15 de octubre de 2011

Mirando a un hombre herido


Hablo de la impresión que causó en mi el día de hoy cuando entrábamos al salón donde nos reuniríamos con Julián de la Morena al mirar la obra de Caravaggio en la que Tomás hunde su dedo en la herida abierta del Resucitado.


Le miré a Tomás con su dedo en aquél costado y sentía ese dedo adentrándose en el mío. 

Estupefacto inclinado sobre aquella herida en el rostro del discípulo se dibujaba el gesto de estar “viendo a un hombre herido”. Sentía, no se bien si que Tomás era mi herida la que miraba o si aquella mirada sobre ese rostro incrédulo pero amado era la mía, la verdad no se bien. 

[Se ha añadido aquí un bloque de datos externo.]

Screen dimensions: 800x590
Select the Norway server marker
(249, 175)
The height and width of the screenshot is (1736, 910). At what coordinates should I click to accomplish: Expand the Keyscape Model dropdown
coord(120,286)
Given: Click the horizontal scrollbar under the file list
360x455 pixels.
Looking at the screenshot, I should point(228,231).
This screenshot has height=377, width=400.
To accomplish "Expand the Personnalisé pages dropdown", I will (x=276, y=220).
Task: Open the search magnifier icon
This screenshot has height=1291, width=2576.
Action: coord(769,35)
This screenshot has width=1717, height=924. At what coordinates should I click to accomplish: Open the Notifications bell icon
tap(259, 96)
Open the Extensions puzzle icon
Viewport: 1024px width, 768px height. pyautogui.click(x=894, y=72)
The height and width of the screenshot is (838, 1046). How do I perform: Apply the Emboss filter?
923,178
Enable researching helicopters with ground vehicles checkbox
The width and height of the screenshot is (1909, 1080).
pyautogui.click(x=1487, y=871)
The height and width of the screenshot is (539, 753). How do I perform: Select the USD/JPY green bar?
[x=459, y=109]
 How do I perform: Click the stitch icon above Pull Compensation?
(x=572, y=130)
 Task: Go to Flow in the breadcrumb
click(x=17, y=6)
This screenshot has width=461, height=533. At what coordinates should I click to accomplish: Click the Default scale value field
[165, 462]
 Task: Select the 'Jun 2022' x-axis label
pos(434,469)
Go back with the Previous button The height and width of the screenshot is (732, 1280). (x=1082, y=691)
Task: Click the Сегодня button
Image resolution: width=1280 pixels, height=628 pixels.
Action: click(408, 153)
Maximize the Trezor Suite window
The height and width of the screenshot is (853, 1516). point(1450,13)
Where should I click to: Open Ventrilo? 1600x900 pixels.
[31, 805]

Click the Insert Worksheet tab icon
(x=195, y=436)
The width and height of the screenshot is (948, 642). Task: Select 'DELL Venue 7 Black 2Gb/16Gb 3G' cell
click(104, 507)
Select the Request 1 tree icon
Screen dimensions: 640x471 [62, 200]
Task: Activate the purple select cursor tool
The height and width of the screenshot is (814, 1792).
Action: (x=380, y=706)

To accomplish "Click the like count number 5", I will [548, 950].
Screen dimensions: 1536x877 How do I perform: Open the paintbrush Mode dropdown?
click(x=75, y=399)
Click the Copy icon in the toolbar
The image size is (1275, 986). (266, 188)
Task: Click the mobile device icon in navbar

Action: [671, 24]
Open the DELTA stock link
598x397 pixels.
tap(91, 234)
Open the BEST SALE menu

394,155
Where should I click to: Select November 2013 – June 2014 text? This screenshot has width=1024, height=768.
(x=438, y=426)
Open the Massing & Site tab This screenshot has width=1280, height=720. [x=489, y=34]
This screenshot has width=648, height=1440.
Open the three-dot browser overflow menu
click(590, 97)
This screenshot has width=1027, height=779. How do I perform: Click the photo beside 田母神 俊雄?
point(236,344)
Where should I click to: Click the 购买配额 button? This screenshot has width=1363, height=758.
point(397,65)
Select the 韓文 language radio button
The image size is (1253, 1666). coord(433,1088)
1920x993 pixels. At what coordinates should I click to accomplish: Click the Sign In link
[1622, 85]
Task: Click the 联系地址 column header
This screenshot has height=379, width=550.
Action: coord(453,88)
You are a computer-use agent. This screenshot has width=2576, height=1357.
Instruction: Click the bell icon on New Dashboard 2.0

El caso es que fue una gran impresión que de inmediato me trajo a la memoria la herida de la ruptura de la comunión en un grupo de hermanos. La sufrí doblemente porque me responsabilizan de ella y por partida triple ya que tienen razón. 

Debido a la ofuscación que sufrieron por mi causa, huyeron y no quisieron saber más de mí, de nuestro grupo o del motivo que nos reunió.

Ahora bien, pasa esto, me vi obligada a reconocerlo: hace poco también huí del responsable de un grupo que se comportaba conmigo exactamente de la misma forma que lo he venido haciendo con estas personas. 

Ahí fue donde caí en la cuenta de la gravedad de mi herida, ahí fue cuando se hizo dolorosamente palpable la hondura de la lanza en mi costado. 

Cielos! Pensé, cuán fácil sería poner remedio a esta desventurada circunstancia si estas personas metiesen su dedo en la cavidad abierta en mi costado.

Pero el caso es que no se atrevieron, huyeron de ella, tal cual huí de la herida dramáticamente expuesta de aquél hombre.

Todo el tiempo que sufrí bajo su autoridad y sufría porque era incapaz de reconocer su herida por lo que, ahora me doy cuenta, no era el hombre el que me hacía sufrir, me hacía sufrir en mi incredulidad el rehusarme a mirar su herida.

Dentro del desgarrador dolor de la división de nuestro grupo para mis adentros imploraba retiraran su mirada incrédula y posaran sobre mi la mirada de compasión que necesitaba, más me quedé esperando hasta que me dormí ahogada en llanto.

Cuando desperté recordé a aquél de quien huí y fue cuando me dije: Pero, es que soy incapaz de sentir compasión por ese hombre? 

Claro que soy capaz de compadecerle. Y mucho. Muy capaz de reconocer que su herida tiene el mismo origen y es igualmente dolorosa que la mía y muy capaz de reconocer a la vez que ambas reciben la salud de la mirada de Aquél quien nos ha ofrecido una mirada de compasión.

De quién hablo?

Hablo de la impresión que ha causado en mi ese hombre presente en el Caravaggio, a quien Tomás mete su dedo en la herida de su costado; de ese, al que llaman el Traspasado; de quien, en este momento, no se bien si me mira o lo estoy mirando.


Queridos hermanos, por más que le doy vuelta no puedo dejar de considerar que no es razonable que sean nuestras heridas las que nos dividan cuando ha sido una herida de Amor la que nos ha convocado.